Die Träger der Initiative setzen sich aus über 30 Gruppierungen zusammen, fast ausnahmslos sozial engagierte christliche Vereinigungen und Parteien und Verbände des linken Spektrums. Die eigentliche Idee stammt von der Katholischen Arbeitnehmerbewegung.

Aktiv mit von der Partie war ursprünglich auch die Christlichdemokratische Volkspartei (CVP), die aber im September 1977 aus dem Komitee ausstieg, als die Unterschriftensammlung nur zähflüssig vonstatten ging, die Stabilisierungspolitik ihre Früchte trug und die Emotionen um die Ausländerfrage vordergründig abgeklungen waren. Zudem zeichneten sich damals die Grundzüge des erwähnten neuen Ausländergesetzes ab, mit dem man einige Verbesserungswünsche realisieren zu können glaubte.

Neue Barrieren möglich

Enttäuschend für die Initianten beschloß die Delegiertenversammlung der schweizerischen CVP mit 141:88 Stimmen klar die Nein-Parole zur Abstimmung vom 5. April, was der Partei teils heftige Kritik aus den eigenen Reihen eintrug, sah man doch einen Widerspruch zu den familienpolitischen und humanitären Zielsetzungen im Grundsatzprogramm und die Verleugnung eines eigenen Kindes.

Zahlreiche Sektionen der CVP in den Gliedstaaten (Kantonen), vor allem auch der französischsprachigen Schweiz, geben denn auch eine gegenteilige Abstimmungsempfehlung als die Mutterpartei.

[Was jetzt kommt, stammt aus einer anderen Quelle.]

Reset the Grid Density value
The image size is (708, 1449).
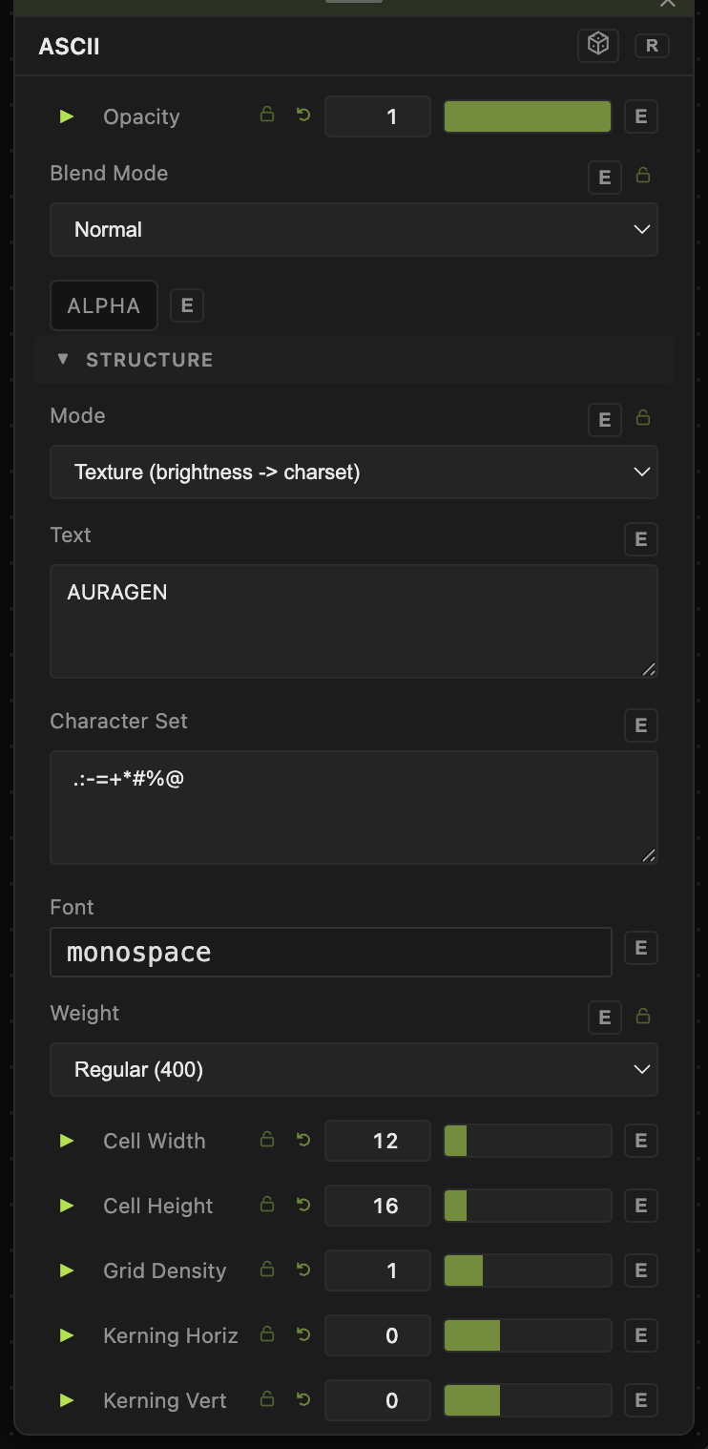pos(303,1270)
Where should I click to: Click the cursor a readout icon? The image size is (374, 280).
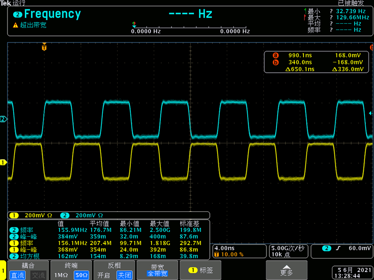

Auch die Bischofskonferenz und zahlreiche kirchliche Organisationen unterstützen die Initiative offen und verlangen die Abschaffung des Saisonnierstatuts.

Desgleichen die sozialdemokratische Partei (SP) und die christlichen Gewerkschaften, wogegen der der SP nahestehende größte Gewerkschaftsbund Stimmfreigabe beschlossen hat. Klar gegen das Volksbegehren haben sich die rechts der CVP stehenden Parteien und die Arbeitgeberorganisationen ausgesprochen.

Es rechnet praktisch niemand mit einer Annahme der Initiative, gegen die sich auch die Regierung und die klare Mehrheit des Parlamentes stellt. Jedoch glaubt man allgemein, daß ein hoher Ja-Stimmenanteil bewirken könnte, daß in der Differenzbereinigung des Ausländergesetzes die liberale Haltung - etwa bezüglich der Nachzugsfrist für die Familienangehörigen - Aufwind bekommen könnte, wogegen ein allzu deutliches Nein-Ergebnis einer menschlicheren Ausländerp’olitik neue Barrieren in den Weg legen könnte.

Deshalb ist der Ausgang der Volksabstimmung, auch wenn an einer Nein- Mehrheit kaum zu rütteln sein wird, von einiger Bedeutung über die künftige Marschrichtung diesen Problemen gegenüber.